Historically, Zefta has been a hub for cotton ginning and textile manufacturing. It was mentioned in al-Khitat al-Tawfiqiyya as having looms for weaving fabrics and steam-powered cotton ginning plants. It produced raw and white baft cloth and was known for its trade in linen, silk, and handwoven rural fabrics sold in Cairo. In 1958, a presidential decree established a fine-spinning company in both Zefta and Mit Ghamr, underscoring the city's industrial importance.

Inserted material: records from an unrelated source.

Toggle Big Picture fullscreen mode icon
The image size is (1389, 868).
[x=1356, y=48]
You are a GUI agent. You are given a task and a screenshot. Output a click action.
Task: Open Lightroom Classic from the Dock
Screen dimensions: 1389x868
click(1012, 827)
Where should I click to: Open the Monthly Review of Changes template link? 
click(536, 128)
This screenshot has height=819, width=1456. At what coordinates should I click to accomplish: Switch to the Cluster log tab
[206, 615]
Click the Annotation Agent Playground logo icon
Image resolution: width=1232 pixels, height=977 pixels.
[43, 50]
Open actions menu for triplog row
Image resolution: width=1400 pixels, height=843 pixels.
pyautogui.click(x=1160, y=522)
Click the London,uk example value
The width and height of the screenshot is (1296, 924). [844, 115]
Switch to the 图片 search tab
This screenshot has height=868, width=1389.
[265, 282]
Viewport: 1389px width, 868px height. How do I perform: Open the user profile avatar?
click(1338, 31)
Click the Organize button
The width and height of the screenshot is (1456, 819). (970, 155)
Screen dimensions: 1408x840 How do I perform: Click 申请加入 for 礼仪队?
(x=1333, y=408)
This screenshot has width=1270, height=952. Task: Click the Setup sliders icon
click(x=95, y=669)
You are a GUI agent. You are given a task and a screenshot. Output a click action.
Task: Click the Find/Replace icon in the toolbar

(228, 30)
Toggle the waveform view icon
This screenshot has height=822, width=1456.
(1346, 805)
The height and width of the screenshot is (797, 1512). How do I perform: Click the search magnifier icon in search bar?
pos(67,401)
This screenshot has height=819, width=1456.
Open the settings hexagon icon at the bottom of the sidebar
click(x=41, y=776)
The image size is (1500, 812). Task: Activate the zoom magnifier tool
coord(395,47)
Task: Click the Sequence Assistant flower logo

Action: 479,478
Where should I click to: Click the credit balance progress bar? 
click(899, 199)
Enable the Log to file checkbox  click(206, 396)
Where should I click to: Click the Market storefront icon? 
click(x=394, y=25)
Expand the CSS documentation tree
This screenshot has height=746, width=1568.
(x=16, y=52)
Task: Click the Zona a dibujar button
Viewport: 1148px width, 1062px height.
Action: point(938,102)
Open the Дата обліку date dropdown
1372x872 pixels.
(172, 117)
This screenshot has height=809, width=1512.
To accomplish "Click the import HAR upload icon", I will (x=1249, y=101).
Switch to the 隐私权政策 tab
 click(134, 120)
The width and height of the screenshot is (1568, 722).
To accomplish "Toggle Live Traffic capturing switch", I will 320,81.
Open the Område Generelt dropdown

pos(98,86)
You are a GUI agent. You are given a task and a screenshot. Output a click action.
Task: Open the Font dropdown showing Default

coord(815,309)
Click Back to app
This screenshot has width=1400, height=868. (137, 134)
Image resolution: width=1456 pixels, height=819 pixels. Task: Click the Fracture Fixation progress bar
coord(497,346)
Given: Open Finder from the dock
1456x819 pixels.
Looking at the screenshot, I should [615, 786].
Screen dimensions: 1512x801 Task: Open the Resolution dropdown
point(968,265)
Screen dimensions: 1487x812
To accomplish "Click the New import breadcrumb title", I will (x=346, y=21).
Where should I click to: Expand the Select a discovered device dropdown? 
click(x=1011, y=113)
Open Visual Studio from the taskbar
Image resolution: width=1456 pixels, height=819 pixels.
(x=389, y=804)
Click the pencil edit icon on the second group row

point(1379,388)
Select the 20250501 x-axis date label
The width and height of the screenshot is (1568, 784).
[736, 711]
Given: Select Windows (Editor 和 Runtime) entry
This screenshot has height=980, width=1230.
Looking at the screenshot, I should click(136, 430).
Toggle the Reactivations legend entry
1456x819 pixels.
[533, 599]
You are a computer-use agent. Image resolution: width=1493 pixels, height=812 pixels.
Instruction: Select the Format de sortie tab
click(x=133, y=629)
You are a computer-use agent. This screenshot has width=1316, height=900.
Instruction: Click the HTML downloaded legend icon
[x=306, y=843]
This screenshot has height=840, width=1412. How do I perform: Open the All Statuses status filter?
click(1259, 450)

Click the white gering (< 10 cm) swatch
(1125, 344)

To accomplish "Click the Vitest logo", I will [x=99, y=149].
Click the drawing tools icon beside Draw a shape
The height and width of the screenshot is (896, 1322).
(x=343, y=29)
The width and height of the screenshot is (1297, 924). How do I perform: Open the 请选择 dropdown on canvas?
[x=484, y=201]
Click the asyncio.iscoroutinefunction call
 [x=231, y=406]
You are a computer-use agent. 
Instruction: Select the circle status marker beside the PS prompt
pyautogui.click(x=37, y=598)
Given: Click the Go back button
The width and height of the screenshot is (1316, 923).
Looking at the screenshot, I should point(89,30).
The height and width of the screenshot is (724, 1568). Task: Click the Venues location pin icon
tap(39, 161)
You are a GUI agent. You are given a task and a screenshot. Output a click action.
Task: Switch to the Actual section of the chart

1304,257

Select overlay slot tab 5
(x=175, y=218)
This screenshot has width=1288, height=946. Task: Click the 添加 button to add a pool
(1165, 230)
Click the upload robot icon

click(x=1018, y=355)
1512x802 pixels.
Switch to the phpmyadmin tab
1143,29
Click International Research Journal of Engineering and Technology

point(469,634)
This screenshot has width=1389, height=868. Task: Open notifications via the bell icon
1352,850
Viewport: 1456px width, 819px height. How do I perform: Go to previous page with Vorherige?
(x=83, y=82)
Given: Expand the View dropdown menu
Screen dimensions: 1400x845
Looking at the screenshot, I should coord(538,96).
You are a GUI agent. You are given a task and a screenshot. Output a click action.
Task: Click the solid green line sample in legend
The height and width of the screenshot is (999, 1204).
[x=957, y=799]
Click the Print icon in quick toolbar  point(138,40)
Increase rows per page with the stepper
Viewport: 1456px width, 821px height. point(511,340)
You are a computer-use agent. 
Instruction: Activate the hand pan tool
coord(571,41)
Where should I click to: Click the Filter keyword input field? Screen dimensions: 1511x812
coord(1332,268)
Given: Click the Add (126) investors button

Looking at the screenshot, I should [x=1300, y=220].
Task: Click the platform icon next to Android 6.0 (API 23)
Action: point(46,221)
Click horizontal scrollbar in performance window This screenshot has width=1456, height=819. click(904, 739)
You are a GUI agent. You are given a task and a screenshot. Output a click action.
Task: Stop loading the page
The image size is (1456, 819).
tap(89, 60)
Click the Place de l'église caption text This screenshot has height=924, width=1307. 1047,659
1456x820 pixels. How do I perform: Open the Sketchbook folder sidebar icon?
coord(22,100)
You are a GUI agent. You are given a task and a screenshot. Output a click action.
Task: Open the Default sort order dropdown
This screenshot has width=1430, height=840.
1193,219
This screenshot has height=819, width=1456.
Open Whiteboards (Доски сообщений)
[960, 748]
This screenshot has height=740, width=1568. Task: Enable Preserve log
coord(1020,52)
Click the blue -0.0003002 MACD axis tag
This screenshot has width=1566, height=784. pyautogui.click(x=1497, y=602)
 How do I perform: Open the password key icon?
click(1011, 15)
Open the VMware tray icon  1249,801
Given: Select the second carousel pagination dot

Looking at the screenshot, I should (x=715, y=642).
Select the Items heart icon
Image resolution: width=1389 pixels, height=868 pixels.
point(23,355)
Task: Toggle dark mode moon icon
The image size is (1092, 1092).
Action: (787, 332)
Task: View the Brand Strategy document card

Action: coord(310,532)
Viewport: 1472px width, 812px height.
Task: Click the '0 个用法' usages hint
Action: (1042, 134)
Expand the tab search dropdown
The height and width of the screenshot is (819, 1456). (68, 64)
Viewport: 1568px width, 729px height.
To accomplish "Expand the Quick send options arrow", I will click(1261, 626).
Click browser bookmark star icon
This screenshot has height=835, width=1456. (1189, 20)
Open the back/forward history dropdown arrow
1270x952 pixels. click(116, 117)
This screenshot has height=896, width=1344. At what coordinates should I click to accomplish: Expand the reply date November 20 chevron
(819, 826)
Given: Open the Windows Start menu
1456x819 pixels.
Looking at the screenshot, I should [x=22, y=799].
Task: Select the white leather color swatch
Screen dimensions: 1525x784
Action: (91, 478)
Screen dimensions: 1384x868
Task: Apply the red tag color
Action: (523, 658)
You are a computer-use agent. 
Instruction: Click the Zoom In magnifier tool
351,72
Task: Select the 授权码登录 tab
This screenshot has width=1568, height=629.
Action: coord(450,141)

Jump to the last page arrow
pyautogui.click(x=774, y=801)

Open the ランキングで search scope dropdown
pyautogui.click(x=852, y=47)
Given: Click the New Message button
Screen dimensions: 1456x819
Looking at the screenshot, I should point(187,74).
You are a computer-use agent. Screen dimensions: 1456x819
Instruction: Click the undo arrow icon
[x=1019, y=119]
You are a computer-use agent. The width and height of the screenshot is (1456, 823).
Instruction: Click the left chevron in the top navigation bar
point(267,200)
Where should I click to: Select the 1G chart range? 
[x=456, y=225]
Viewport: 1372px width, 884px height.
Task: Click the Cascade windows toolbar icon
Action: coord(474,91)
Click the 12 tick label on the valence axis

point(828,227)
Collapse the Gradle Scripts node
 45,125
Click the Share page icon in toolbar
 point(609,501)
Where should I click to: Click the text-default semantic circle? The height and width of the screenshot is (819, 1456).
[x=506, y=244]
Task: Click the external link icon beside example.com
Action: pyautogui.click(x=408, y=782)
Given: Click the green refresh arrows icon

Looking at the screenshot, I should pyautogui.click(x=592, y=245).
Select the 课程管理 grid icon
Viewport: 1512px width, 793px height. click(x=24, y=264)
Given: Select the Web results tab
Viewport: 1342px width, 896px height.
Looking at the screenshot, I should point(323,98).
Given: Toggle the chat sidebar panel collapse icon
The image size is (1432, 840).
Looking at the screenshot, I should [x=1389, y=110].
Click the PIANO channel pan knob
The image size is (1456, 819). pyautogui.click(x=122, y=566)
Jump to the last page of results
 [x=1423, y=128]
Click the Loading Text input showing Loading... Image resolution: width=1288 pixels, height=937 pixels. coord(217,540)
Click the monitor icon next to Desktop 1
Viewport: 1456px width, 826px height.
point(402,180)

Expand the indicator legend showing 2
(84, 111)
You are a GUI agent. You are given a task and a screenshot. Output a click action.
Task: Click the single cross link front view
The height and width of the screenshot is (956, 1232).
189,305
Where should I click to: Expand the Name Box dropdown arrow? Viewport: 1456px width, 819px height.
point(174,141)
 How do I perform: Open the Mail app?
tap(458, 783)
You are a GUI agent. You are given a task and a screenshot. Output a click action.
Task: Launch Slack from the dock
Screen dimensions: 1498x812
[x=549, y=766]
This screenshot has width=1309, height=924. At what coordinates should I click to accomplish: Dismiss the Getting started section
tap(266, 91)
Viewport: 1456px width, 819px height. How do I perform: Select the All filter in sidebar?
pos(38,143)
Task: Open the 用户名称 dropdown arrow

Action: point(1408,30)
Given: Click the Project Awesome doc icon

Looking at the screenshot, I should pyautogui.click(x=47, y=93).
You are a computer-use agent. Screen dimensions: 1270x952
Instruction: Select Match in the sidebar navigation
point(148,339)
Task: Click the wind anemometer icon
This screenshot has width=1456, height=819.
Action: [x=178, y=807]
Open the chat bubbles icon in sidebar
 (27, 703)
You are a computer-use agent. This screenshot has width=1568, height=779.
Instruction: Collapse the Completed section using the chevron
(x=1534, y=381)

The city is also a hub for flax cultivation, producing 20% of Egypt’s national flax output.

== Landmarks ==

=== Zefta Barrages ===
Known locally as the Dehtoura Barrages, they were constructed in 1903 to regulate water flow into the Mediterranean and provide irrigation to canals in the Dakahlia Governorate. The Zefta Barrages were the first major irrigation project in the Nile Delta and the third in Egypt, following the Delta Barrages and Assiut Barrages. The barrages feed the Mansouria Canal and Abbasid Stream. They were renovated in September 1954, and again between 2019 and December 15, 2022. A navigation lock west of the barrage measures 64 meters in length and 12 meters in width.

=== The French Bridge ===
This bridge connects Zefta to Mit Ghamr in Dakahlia Governorate and was built in 1907 during the British occupation of Egypt. It spans approximately 417 meters. Battles took place on the bridge during the short-lived Republic of Zefta.

=== Al-Awwam Mosque ===
Also known as the Mosque of the Sons of Al-Zubayr, it is Zefta’s largest mosque located on the Nile’s bank. It is traditionally believed to have been founded by the companion Al-Zubayr ibn Al-Awwam, later renovated by the Fatimid state, and most recently restored in 1998.

==Popular culture==
Zefta is referenced in a local proverb: "Nothing worse than Zefta except Mit Ghamr" (with slight variations). The phrase is of English origin, reflecting the transition of British forces from Zefta to Mit Ghamr, where they faced fiercer resistance after suppressing the popular uprising in Zefta.

==Notable Figures==
- Kimon Evan Marengo (1904–1988): British cartoonist of Greek origin.
- Mostafa Kamal Tolba (1922–2016): Egyptian environmentalist and scientist, former Minister of Youth (1971) and President of the Academy of Scientific Research and Technology (1972).
- Mostafa El-Sayed (1933–): Egyptian-American chemist and recipient of the U.S. National Medal of Science.
- Youssef El-Guindy (1893–1941): Lawyer and politician, elected president of the Republic of Zefta during its brief resistance to British occupation.